→ EXERCISE: Search the records for "agent" and copy each line that holds it.

→ MATERIAL FOR THIS EXERCISE:

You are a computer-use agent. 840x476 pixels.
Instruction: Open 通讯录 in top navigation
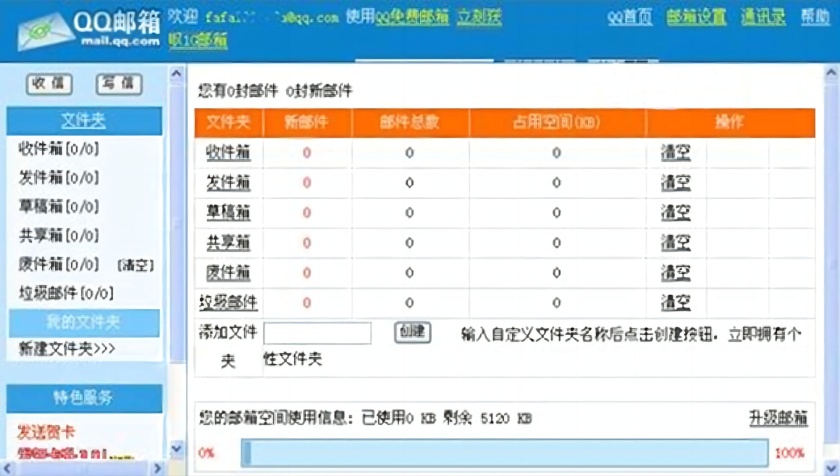point(762,18)
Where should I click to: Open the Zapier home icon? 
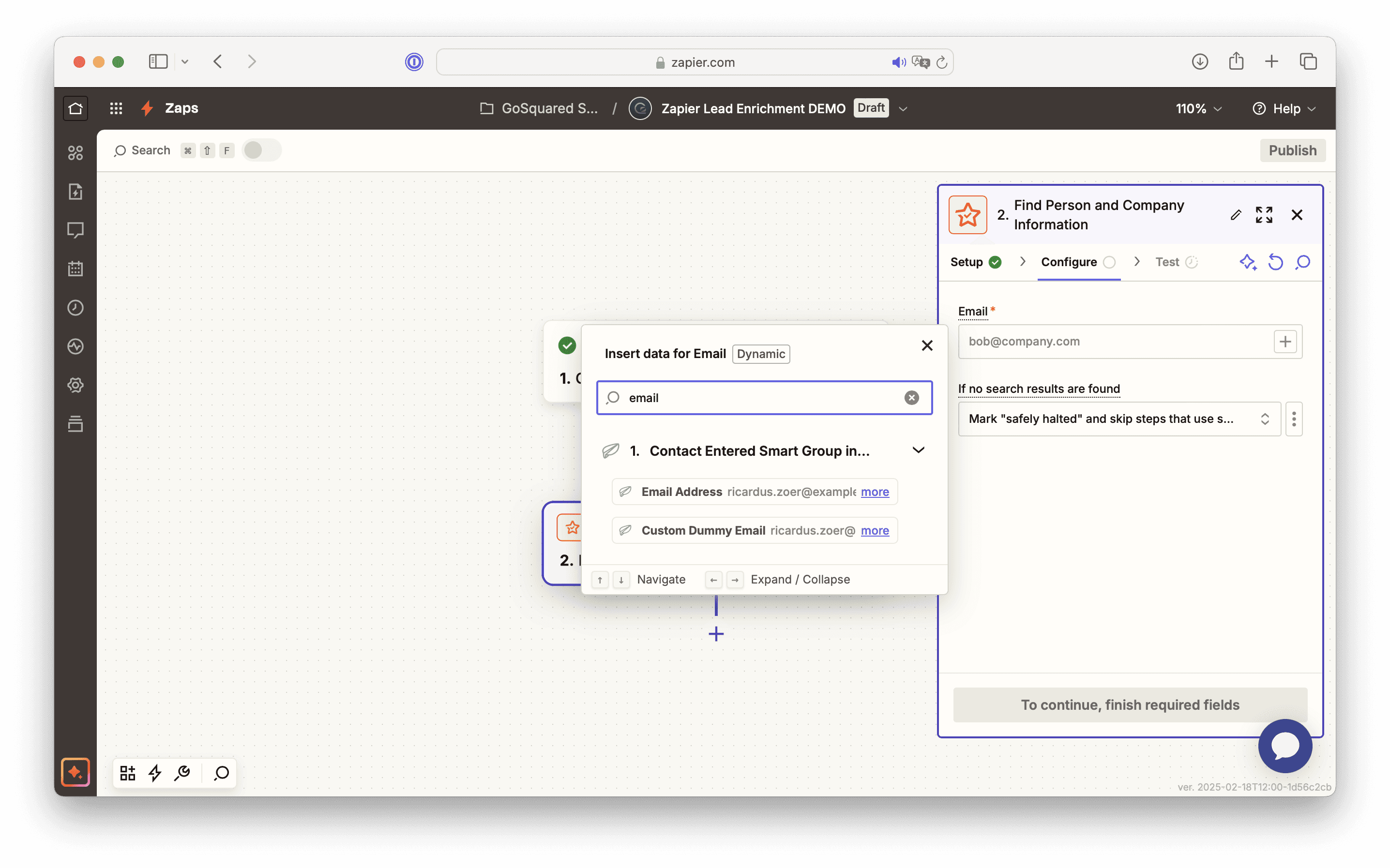click(x=75, y=108)
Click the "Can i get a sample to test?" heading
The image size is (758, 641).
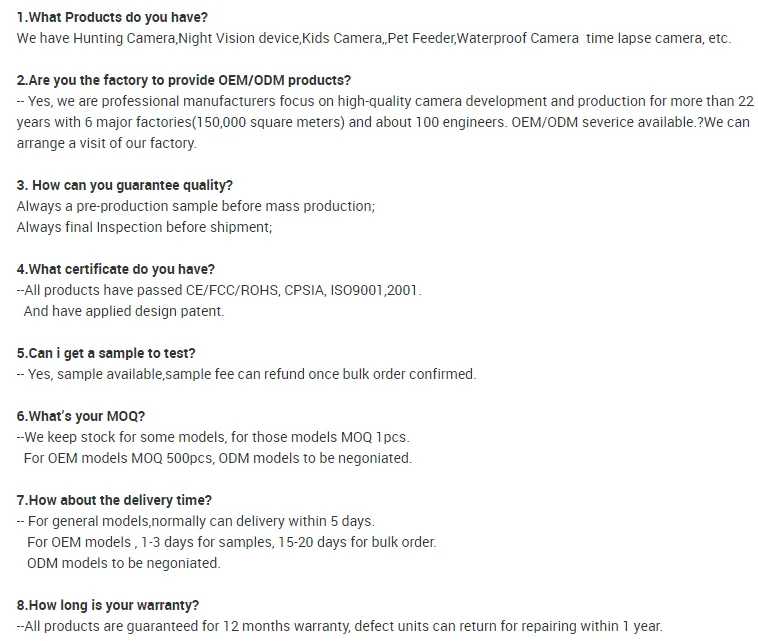point(106,353)
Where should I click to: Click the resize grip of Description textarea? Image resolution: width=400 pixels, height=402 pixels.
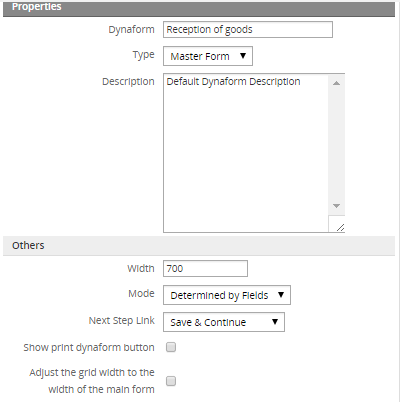pyautogui.click(x=340, y=227)
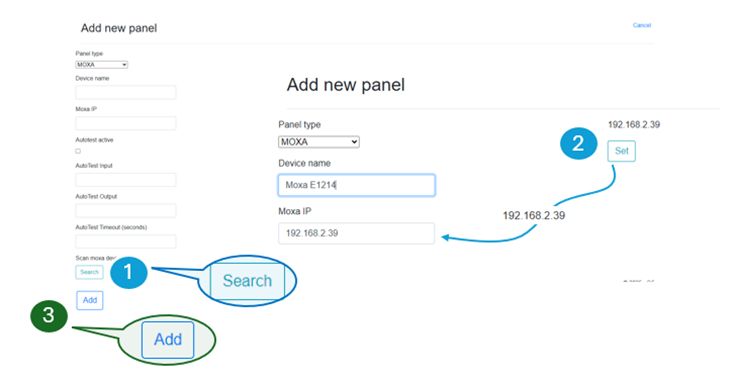Click the small Add button below Search
This screenshot has height=383, width=730.
[x=90, y=300]
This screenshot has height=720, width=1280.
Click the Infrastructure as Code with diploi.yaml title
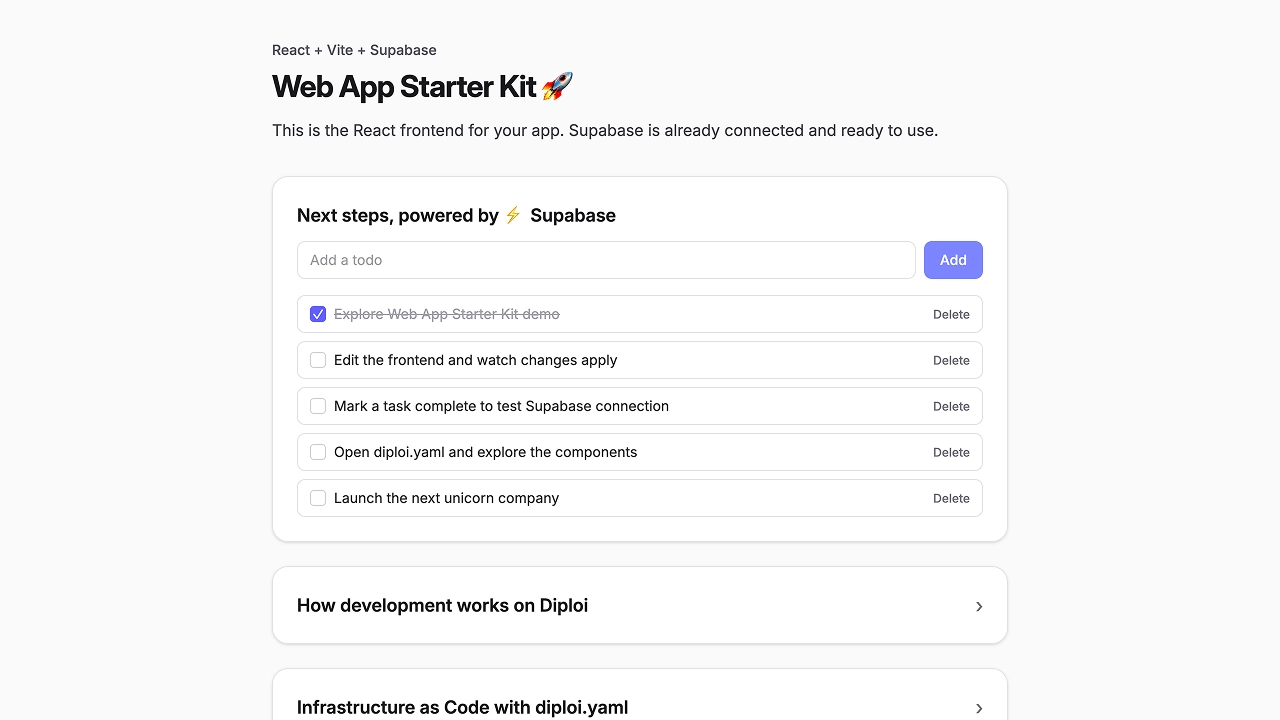point(462,707)
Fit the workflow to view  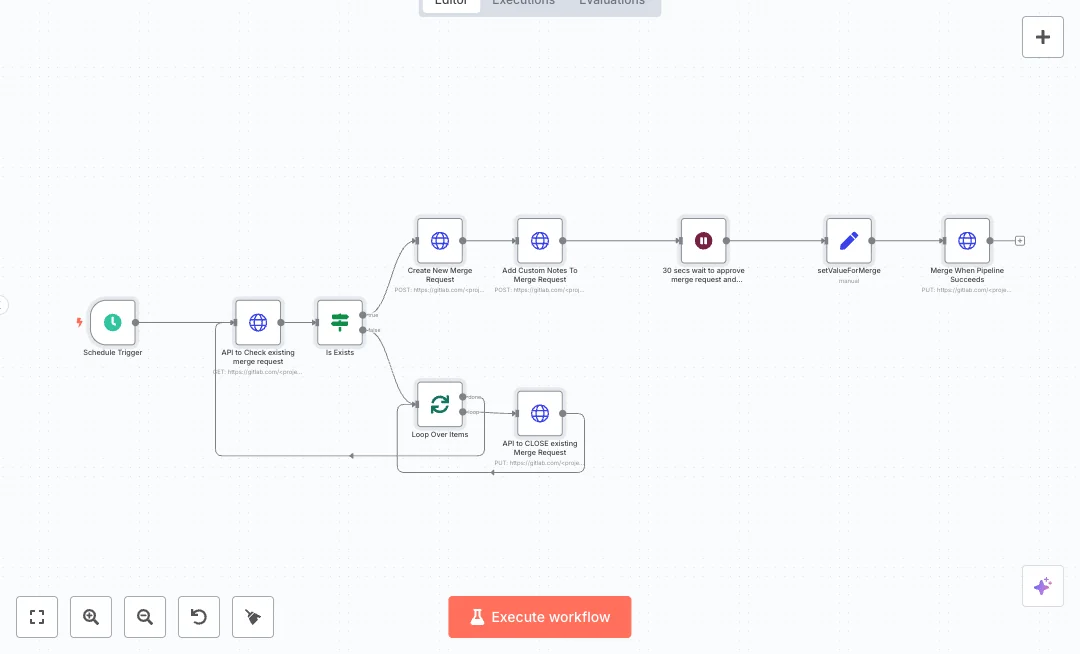(x=37, y=617)
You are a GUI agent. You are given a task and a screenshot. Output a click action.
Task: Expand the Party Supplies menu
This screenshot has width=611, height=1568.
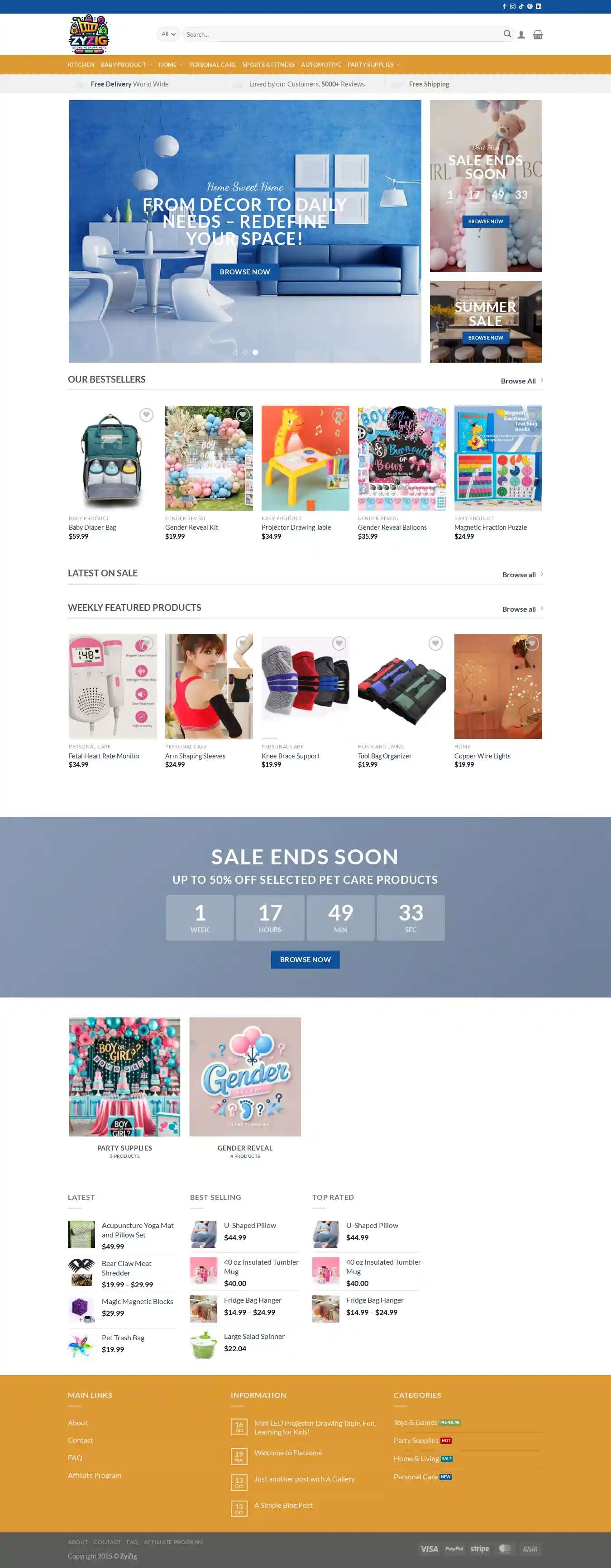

→ TASK RESPONSE:
You are a computer-use agent. 840x476 pixels.
You are a GUI agent. You are given a task and a screenshot. Output a click action.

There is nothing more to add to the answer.